When do you expect the technology to be fully deployed?

LM: The timetable is yet to be determined. But it is just one example of AI leading to a very practical solution to what has been a great dilemma. It turns out that our hands emit a very powerful infrared signal that is quite easy to distinguish. You can also distinguish when soap and water touch the hands and when the hands are rubbed together.

The point here is to prevent infection, not treat it. How does this project relate to your view of how health care and medicine ought to evolve?

LM: Everyone has heard of precision medicine. It was a major initiative, and hopefully it will continue to be a major initiative. We of course do precision medicine, applying genomics and Big Data science to the treatment of severe and acute diseases like cancer and heart disease. Every active medical center does that and will do it a lot more in the future. But we have a different vision and a vision we hope will be significantly more impactful in the intermediate to the long run. And that is precision health. The goal is to be predictive, preventive, and to cure precisely when disease occurs. It begins really with prediction.

→ EXERCISE
Reproduce the interview excerpt on precision health above in full, word for word.

→ RECORDED DATA
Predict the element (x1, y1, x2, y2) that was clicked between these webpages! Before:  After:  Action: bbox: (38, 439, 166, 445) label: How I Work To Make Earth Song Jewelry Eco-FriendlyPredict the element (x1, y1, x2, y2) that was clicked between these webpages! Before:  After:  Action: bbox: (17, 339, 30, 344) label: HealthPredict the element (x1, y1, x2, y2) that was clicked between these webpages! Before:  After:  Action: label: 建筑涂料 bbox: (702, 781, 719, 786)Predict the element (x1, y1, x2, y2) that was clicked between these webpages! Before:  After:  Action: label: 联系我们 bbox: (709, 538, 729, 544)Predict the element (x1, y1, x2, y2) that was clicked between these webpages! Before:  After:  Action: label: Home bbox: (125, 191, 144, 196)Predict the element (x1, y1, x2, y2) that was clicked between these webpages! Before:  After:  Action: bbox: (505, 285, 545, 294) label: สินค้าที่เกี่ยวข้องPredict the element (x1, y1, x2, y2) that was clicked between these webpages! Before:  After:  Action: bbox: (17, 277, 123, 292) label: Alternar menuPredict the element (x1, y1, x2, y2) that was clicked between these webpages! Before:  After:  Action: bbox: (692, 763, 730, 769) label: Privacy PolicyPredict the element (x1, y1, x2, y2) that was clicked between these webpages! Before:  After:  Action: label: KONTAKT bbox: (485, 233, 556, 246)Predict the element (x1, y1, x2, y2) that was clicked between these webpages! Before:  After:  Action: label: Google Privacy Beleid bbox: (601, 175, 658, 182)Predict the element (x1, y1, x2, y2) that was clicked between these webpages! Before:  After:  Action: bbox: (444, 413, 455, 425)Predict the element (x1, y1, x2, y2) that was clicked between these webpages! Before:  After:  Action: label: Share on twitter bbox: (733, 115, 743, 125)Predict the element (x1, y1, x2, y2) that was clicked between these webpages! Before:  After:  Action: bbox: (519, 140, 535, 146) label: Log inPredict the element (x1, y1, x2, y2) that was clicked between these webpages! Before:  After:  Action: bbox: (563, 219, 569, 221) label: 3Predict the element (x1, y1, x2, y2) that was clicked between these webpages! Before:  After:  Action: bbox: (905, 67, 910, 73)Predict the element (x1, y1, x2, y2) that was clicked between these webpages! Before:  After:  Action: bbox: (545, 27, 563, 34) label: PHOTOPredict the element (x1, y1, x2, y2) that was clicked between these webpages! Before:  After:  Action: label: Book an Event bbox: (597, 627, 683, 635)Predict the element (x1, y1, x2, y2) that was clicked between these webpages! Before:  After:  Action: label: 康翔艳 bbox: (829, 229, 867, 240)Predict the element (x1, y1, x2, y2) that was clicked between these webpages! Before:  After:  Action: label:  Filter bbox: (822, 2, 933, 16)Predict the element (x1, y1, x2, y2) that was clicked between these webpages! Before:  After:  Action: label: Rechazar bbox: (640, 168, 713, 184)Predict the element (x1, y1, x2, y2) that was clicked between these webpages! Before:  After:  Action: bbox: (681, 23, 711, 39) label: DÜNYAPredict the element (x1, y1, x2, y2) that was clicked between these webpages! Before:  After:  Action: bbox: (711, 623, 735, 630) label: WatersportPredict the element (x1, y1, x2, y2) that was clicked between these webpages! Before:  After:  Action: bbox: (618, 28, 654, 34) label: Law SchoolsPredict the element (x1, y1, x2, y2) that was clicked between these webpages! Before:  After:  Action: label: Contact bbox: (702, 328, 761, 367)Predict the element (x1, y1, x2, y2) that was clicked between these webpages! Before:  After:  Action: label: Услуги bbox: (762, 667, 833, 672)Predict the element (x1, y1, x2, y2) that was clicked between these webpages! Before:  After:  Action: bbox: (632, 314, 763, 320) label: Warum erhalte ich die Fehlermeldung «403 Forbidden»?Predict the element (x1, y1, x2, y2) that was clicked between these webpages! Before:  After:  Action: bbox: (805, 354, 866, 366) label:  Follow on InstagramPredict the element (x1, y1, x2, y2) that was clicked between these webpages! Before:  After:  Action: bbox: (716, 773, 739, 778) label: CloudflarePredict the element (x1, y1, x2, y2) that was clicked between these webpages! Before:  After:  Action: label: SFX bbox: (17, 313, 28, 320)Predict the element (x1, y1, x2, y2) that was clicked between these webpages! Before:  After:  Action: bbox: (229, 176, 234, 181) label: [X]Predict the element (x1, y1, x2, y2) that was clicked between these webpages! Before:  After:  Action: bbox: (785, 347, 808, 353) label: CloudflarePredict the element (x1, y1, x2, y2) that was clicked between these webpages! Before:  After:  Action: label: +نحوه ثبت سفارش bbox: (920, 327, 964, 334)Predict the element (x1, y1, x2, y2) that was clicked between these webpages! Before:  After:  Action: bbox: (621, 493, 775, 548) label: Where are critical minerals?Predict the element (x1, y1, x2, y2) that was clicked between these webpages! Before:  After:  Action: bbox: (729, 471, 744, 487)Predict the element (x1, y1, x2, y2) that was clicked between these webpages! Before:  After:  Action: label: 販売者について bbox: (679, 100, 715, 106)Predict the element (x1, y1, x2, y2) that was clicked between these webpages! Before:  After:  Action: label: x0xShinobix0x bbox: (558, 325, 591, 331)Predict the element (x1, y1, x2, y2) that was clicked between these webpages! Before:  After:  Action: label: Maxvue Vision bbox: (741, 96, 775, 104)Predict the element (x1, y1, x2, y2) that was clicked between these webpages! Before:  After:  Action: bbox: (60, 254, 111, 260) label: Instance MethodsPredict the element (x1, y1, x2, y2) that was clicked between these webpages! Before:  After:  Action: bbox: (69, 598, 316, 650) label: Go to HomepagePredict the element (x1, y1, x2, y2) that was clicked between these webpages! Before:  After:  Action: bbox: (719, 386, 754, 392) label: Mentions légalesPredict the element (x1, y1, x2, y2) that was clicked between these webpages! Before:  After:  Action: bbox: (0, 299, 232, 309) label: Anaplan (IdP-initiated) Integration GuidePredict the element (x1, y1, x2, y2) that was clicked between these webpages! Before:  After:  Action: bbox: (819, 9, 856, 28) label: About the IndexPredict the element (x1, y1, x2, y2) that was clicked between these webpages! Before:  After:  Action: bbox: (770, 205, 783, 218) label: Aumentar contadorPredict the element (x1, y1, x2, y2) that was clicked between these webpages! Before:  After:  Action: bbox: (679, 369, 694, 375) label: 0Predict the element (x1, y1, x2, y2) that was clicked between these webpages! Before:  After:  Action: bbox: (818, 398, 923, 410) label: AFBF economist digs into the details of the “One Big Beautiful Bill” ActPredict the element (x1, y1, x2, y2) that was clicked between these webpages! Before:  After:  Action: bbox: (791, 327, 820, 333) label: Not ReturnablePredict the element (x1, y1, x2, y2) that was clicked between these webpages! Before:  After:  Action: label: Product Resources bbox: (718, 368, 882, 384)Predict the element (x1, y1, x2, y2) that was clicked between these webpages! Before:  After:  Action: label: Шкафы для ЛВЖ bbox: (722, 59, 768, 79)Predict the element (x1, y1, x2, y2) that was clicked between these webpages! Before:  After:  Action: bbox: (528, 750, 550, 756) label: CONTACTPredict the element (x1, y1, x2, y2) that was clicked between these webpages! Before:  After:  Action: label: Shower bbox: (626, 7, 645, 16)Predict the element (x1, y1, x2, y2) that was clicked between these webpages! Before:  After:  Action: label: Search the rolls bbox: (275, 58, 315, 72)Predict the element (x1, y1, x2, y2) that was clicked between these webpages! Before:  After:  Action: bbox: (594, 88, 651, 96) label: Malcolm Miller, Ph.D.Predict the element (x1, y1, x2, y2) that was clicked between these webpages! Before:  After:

→ TASK OUTPUT
When do you expect the technology to be fully deployed?

LM: The timetable is yet to be determined. But it is just one example of AI leading to a very practical solution to what has been a great dilemma. It turns out that our hands emit a very powerful infrared signal that is quite easy to distinguish. You can also distinguish when soap and water touch the hands and when the hands are rubbed together.

The point here is to prevent infection, not treat it. How does this project relate to your view of how health care and medicine ought to evolve?

LM: Everyone has heard of precision medicine. It was a major initiative, and hopefully it will continue to be a major initiative. We of course do precision medicine, applying genomics and Big Data science to the treatment of severe and acute diseases like cancer and heart disease. Every active medical center does that and will do it a lot more in the future. But we have a different vision and a vision we hope will be significantly more impactful in the intermediate to the long run. And that is precision health. The goal is to be predictive, preventive, and to cure precisely when disease occurs. It begins really with prediction.